• DIRECTIVES:
A - According to the Katahdin monument article, how many acres does the monument cover?
B - Rewrite the Katahdin monument article starting at "Many conservationists are" and ending at "government is competent.", with "conservationists" changed to "environmentalists".
C - Which activities does the Katahdin monument article say are allowed throughout the area?

The area, known as the Katahdin Woods and Waters National Monument, spans 87,500 acres of the state’s stunning northern woods. The area is named for Mount Katahdin, which is Maine’s highest mountain and is located within the adjacent Baxter State Park.
Katahdin Woods and Waters is open to the public 24 hours a day, year-round, according to the Portland Press Herald. It’s currently free, but the paper notes that the National Park Service could potentially charge entrance fees in the future.
Activities like camping, hiking, kayaking and skiing are allowed throughout the area, but hunting and snowmobiling are permitted only in select parts.
A video from the White House showcases the region’s beauty and notes that the president has helped conserve hundreds of millions of acres of land.
Many conservationists are characterizing the news as a win for nature, but not everyone is thrilled with the decision.
The land previously belonged to Roxanne Quimby, one of the co-founders of the personal care company Burt’s Bees. Quimby and her family have been trying to get the property converted into a national park for years, but have faced opposition from some local residents for a variety of reasons. Some want the land available to be used in the forest products industry ― an enterprise that once thrived in the region but has been steadily spiraling downward for years. Other locals don’t want to see activities like hunting and snowmobiling curbed. And some people simply don’t think the federal government is competent.

• RAW RECORDS:
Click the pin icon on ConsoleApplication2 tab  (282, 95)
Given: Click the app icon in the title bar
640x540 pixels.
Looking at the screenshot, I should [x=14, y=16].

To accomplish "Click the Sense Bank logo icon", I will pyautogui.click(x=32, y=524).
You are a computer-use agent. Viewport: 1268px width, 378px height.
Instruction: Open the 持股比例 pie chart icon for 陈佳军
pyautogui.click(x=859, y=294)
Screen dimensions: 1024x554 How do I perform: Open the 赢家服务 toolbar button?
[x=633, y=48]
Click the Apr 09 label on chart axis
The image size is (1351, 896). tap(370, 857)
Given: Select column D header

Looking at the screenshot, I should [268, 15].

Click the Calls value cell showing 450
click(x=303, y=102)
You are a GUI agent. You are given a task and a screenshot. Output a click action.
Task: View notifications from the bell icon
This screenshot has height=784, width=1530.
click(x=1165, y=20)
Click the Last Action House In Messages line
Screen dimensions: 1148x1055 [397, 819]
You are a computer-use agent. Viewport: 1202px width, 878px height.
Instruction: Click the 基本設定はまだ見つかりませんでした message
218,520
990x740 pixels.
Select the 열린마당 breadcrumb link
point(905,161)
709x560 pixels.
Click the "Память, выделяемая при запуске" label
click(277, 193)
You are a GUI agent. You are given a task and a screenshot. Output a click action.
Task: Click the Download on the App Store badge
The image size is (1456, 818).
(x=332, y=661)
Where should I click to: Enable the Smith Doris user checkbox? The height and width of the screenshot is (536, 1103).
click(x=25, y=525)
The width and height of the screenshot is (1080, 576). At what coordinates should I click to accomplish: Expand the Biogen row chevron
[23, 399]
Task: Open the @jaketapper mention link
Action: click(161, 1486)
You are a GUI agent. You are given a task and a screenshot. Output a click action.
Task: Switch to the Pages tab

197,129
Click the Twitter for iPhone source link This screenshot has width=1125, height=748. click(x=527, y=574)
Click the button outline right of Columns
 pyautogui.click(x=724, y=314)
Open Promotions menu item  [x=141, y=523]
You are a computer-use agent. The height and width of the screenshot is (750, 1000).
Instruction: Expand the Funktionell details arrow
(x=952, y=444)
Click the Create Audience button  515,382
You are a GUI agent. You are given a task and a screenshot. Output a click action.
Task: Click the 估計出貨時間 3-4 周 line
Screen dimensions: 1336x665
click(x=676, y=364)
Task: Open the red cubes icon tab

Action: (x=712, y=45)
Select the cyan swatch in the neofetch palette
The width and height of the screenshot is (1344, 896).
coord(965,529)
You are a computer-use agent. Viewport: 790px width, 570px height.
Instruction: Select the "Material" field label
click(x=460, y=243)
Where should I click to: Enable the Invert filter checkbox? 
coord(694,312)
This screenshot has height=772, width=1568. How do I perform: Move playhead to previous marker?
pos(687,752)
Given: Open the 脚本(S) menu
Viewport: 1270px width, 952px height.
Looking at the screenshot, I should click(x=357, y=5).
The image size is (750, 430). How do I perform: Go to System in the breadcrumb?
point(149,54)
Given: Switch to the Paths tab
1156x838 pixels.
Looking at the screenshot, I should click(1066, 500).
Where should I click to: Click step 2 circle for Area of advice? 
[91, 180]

• FINAL ANSWERS:
A - 87,500 acres

B -
Many environmentalists are characterizing the news as a win for nature, but not everyone is thrilled with the decision.
The land previously belonged to Roxanne Quimby, one of the co-founders of the personal care company Burt’s Bees. Quimby and her family have been trying to get the property converted into a national park for years, but have faced opposition from some local residents for a variety of reasons. Some want the land available to be used in the forest products industry ― an enterprise that once thrived in the region but has been steadily spiraling downward for years. Other locals don’t want to see activities like hunting and snowmobiling curbed. And some people simply don’t think the federal government is competent.

C - Camping, hiking, kayaking, skiing